§ **What this task involves**:
Please quote exactly the lines below from the line containing "Where should I click to: Click the Tabell" to the line containing "Task: Click the Pipeline", both lines included, and nothing else.

■ ■ ■ ■

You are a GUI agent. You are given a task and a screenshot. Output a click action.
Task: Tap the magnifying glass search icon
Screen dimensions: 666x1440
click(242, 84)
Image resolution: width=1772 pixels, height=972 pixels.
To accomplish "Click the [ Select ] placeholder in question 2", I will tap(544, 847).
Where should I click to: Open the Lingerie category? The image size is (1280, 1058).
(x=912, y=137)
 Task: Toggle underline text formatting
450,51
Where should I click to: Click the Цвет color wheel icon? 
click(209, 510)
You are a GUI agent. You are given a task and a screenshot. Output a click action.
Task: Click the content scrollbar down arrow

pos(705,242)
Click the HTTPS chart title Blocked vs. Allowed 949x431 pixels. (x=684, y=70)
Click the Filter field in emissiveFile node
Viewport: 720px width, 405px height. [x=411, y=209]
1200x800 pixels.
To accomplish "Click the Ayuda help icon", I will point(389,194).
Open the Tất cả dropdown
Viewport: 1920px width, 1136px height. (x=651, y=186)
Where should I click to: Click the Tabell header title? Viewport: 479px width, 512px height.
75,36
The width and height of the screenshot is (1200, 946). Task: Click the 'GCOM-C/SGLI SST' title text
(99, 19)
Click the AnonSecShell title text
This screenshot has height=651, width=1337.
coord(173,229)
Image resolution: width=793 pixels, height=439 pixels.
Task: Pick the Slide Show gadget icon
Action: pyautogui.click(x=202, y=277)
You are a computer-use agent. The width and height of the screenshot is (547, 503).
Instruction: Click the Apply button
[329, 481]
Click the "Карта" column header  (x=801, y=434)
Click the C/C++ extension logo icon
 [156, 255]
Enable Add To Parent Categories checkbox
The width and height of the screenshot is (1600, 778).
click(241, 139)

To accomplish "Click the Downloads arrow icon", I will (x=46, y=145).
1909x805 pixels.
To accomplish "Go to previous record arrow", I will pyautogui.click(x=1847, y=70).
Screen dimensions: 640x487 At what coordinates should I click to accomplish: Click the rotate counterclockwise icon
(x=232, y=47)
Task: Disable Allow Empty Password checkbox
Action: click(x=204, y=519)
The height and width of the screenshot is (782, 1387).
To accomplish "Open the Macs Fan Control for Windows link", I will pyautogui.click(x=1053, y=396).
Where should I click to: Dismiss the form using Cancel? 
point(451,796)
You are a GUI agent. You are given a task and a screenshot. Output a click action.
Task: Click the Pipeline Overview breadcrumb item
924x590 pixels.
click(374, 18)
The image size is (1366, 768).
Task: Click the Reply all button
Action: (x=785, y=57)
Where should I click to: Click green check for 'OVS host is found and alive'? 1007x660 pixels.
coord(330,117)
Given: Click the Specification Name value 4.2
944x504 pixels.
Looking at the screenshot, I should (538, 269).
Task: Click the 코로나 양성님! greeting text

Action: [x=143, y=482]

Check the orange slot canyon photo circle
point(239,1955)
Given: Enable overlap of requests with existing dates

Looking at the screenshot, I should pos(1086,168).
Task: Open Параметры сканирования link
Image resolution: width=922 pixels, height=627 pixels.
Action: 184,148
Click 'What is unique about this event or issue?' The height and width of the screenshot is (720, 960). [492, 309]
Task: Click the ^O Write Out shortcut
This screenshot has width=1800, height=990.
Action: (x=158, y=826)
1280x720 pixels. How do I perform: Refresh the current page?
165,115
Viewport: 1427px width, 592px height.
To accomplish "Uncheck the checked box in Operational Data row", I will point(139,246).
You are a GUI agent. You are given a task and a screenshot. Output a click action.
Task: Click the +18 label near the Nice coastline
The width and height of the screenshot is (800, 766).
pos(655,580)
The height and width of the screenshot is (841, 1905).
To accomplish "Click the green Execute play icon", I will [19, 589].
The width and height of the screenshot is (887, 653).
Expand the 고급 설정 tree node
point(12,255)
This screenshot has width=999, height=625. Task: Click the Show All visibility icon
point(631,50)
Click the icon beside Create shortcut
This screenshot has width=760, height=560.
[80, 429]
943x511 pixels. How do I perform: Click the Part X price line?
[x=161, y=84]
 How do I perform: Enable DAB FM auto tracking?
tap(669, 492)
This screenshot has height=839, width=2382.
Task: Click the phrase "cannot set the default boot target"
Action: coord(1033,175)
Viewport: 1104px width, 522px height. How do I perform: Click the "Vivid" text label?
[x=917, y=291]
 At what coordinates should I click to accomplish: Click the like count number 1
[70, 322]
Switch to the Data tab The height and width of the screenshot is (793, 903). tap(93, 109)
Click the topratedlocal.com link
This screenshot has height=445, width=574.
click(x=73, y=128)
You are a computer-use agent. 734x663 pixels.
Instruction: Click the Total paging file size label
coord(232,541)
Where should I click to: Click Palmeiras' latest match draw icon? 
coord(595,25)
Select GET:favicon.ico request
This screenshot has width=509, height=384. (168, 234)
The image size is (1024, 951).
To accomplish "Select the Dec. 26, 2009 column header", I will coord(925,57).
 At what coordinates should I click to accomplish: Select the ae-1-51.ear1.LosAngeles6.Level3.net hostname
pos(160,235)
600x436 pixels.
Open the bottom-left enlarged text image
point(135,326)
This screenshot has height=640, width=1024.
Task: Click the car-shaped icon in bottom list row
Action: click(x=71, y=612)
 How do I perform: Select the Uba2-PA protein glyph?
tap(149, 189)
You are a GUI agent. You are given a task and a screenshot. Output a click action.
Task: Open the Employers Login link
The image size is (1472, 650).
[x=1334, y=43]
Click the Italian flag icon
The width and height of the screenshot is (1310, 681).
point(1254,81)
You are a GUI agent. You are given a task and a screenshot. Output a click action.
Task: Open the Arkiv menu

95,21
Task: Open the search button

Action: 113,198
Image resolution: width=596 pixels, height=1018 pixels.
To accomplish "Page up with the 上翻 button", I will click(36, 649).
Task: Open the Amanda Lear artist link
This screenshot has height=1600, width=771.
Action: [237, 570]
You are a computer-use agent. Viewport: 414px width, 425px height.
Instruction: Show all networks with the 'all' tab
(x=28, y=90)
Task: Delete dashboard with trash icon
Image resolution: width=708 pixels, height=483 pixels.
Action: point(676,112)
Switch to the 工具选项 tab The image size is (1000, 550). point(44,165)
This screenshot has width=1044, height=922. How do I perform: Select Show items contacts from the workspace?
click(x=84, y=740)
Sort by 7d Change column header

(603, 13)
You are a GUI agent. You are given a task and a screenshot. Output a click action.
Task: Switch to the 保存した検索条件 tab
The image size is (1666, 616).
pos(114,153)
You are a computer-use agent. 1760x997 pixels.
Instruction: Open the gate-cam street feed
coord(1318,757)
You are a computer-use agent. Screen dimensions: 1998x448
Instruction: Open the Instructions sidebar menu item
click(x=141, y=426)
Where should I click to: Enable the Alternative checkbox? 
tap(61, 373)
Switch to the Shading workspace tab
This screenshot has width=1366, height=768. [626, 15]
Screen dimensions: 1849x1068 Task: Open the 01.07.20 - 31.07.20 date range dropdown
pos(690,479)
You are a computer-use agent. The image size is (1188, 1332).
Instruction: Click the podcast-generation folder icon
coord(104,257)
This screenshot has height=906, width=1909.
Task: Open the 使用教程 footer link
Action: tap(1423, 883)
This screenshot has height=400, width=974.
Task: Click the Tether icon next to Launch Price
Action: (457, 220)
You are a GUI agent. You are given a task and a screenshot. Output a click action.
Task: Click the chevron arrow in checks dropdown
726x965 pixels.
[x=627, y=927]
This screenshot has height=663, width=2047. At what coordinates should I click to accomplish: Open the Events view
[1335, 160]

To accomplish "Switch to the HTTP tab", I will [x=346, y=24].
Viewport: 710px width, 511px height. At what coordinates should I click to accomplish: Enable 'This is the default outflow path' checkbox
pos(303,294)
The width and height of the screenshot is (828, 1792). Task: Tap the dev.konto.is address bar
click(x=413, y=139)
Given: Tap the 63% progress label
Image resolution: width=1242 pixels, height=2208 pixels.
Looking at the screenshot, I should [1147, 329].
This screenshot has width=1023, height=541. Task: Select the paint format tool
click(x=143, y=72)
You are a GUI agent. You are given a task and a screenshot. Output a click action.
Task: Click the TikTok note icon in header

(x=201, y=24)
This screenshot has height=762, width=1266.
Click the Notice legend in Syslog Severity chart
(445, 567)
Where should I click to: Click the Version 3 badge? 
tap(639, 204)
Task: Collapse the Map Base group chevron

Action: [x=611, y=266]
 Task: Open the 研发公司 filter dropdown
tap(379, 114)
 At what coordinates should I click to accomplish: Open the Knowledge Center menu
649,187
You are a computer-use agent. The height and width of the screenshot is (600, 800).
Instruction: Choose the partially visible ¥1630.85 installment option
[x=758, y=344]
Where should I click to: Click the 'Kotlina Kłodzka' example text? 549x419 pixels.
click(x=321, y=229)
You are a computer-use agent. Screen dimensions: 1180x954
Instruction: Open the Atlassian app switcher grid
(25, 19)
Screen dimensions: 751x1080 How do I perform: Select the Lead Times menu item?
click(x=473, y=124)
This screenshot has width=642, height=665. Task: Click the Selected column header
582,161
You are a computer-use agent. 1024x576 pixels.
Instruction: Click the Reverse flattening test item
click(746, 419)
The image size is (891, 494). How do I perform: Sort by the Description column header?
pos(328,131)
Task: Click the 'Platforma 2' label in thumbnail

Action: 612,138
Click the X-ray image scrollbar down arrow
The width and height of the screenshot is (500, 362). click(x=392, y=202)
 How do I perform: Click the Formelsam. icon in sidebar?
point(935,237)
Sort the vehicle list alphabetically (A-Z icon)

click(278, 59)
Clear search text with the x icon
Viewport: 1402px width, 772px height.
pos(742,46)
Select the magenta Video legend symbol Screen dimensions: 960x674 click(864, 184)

■ ■ ■ ■

§ **Solution to the exercise**:
Where should I click to: Click the Tabell header title? Viewport: 479px width, 512px height.
75,36
The width and height of the screenshot is (1200, 946). Task: Click the 'GCOM-C/SGLI SST' title text
(99, 19)
Click the AnonSecShell title text
This screenshot has height=651, width=1337.
coord(173,229)
Image resolution: width=793 pixels, height=439 pixels.
Task: Pick the Slide Show gadget icon
Action: pyautogui.click(x=202, y=277)
You are a computer-use agent. The width and height of the screenshot is (547, 503).
Instruction: Click the Apply button
[329, 481]
Click the "Карта" column header  (x=801, y=434)
Click the C/C++ extension logo icon
 [156, 255]
Enable Add To Parent Categories checkbox
The width and height of the screenshot is (1600, 778).
click(241, 139)

To accomplish "Click the Downloads arrow icon", I will (x=46, y=145).
1909x805 pixels.
To accomplish "Go to previous record arrow", I will pyautogui.click(x=1847, y=70).
Screen dimensions: 640x487 At what coordinates should I click to accomplish: Click the rotate counterclockwise icon
(x=232, y=47)
Task: Disable Allow Empty Password checkbox
Action: click(x=204, y=519)
The height and width of the screenshot is (782, 1387).
To accomplish "Open the Macs Fan Control for Windows link", I will pyautogui.click(x=1053, y=396).
Where should I click to: Dismiss the form using Cancel? 
point(451,796)
You are a GUI agent. You are given a task and a screenshot. Output a click action.
Task: Click the Pipeline Overview breadcrumb item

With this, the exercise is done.